TASK PROMPT. Whenever a line contains "agent", include it in the count; reply with the number of such lines in the data and nothing else.

Stored data
☆ ☆ ☆ ☆ ☆

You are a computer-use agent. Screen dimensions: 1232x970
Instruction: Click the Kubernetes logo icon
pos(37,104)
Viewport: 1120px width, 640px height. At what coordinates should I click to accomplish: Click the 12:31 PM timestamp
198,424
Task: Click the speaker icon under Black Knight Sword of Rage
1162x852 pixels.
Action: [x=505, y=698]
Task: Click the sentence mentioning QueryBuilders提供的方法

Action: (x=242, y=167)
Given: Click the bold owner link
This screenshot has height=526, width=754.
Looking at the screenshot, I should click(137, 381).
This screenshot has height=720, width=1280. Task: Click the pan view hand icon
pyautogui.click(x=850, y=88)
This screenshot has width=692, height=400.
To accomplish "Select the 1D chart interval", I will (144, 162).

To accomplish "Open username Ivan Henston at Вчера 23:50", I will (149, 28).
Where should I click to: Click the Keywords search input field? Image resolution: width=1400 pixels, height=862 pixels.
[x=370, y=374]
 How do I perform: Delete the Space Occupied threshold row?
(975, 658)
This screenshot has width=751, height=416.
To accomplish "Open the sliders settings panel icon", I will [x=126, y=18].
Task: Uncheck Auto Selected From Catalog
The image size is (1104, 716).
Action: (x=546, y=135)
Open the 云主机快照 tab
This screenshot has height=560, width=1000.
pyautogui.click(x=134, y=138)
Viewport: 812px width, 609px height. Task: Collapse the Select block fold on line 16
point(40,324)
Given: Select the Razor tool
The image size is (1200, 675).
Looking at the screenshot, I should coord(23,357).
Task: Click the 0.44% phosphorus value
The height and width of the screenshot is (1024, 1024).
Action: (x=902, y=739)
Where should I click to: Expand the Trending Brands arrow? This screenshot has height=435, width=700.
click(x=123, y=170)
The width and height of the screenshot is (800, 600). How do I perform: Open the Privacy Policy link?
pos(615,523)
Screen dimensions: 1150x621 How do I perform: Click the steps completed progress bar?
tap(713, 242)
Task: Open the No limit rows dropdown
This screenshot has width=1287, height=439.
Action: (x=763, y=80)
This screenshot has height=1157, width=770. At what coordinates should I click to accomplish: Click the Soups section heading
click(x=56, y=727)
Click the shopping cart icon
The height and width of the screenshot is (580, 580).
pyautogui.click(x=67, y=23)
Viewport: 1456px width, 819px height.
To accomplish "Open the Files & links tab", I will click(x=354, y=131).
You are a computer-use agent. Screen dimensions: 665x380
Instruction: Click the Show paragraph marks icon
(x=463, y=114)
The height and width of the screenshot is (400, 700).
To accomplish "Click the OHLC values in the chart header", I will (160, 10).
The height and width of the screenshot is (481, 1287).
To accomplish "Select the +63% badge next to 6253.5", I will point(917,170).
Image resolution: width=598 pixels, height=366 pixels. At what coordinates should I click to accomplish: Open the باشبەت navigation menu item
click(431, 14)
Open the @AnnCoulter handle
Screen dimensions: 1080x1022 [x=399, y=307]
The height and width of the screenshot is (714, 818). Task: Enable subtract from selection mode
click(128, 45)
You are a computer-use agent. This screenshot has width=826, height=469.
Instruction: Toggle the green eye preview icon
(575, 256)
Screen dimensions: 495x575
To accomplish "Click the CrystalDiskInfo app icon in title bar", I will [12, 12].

☆ ☆ ☆ ☆ ☆

EXPECTED OUTPUT. 3